**Aim of the exercise:** The records below should be printed once more, exactly as they appear.

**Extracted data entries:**
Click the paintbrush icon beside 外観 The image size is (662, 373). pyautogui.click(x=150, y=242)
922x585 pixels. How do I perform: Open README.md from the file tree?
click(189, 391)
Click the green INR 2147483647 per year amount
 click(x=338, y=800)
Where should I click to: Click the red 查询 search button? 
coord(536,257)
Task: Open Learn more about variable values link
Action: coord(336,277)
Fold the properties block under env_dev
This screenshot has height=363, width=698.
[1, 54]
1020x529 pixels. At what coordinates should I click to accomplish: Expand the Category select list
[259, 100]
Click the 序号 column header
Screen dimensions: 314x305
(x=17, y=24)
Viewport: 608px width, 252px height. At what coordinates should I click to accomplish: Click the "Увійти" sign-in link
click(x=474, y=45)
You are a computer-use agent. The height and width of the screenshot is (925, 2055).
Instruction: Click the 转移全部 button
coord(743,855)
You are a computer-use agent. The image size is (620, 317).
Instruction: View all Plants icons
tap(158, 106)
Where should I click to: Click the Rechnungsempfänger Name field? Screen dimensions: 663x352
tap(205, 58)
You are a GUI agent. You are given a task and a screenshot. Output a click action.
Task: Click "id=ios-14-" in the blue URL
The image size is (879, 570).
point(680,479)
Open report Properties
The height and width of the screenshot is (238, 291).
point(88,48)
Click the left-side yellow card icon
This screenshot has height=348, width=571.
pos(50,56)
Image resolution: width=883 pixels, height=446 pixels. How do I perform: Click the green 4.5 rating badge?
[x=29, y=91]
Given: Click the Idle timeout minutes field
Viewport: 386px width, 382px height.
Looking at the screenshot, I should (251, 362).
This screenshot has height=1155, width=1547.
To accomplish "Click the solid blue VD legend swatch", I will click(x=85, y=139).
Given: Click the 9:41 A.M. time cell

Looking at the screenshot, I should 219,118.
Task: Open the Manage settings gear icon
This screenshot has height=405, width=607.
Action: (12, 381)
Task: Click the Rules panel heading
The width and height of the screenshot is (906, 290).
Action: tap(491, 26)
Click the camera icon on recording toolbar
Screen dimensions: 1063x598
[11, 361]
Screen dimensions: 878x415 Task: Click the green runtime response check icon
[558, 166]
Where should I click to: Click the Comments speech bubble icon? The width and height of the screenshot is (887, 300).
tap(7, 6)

**Output:**
Click the paintbrush icon beside 外観 The image size is (662, 373). pyautogui.click(x=150, y=242)
922x585 pixels. How do I perform: Open README.md from the file tree?
click(189, 391)
Click the green INR 2147483647 per year amount
 click(x=338, y=800)
Where should I click to: Click the red 查询 search button? 
coord(536,257)
Task: Open Learn more about variable values link
Action: coord(336,277)
Fold the properties block under env_dev
This screenshot has height=363, width=698.
[1, 54]
1020x529 pixels. At what coordinates should I click to accomplish: Expand the Category select list
[259, 100]
Click the 序号 column header
Screen dimensions: 314x305
(x=17, y=24)
Viewport: 608px width, 252px height. At what coordinates should I click to accomplish: Click the "Увійти" sign-in link
click(x=474, y=45)
You are a computer-use agent. The height and width of the screenshot is (925, 2055).
Instruction: Click the 转移全部 button
coord(743,855)
You are a computer-use agent. The image size is (620, 317).
Instruction: View all Plants icons
tap(158, 106)
Where should I click to: Click the Rechnungsempfänger Name field? Screen dimensions: 663x352
tap(205, 58)
You are a GUI agent. You are given a task and a screenshot. Output a click action.
Task: Click "id=ios-14-" in the blue URL
The image size is (879, 570).
point(680,479)
Open report Properties
The height and width of the screenshot is (238, 291).
point(88,48)
Click the left-side yellow card icon
This screenshot has height=348, width=571.
pos(50,56)
Image resolution: width=883 pixels, height=446 pixels. How do I perform: Click the green 4.5 rating badge?
[x=29, y=91]
Given: Click the Idle timeout minutes field
Viewport: 386px width, 382px height.
Looking at the screenshot, I should (251, 362).
This screenshot has height=1155, width=1547.
To accomplish "Click the solid blue VD legend swatch", I will click(x=85, y=139).
Given: Click the 9:41 A.M. time cell

Looking at the screenshot, I should 219,118.
Task: Open the Manage settings gear icon
This screenshot has height=405, width=607.
Action: (12, 381)
Task: Click the Rules panel heading
The width and height of the screenshot is (906, 290).
Action: tap(491, 26)
Click the camera icon on recording toolbar
Screen dimensions: 1063x598
[11, 361]
Screen dimensions: 878x415 Task: Click the green runtime response check icon
[558, 166]
Where should I click to: Click the Comments speech bubble icon? The width and height of the screenshot is (887, 300).
tap(7, 6)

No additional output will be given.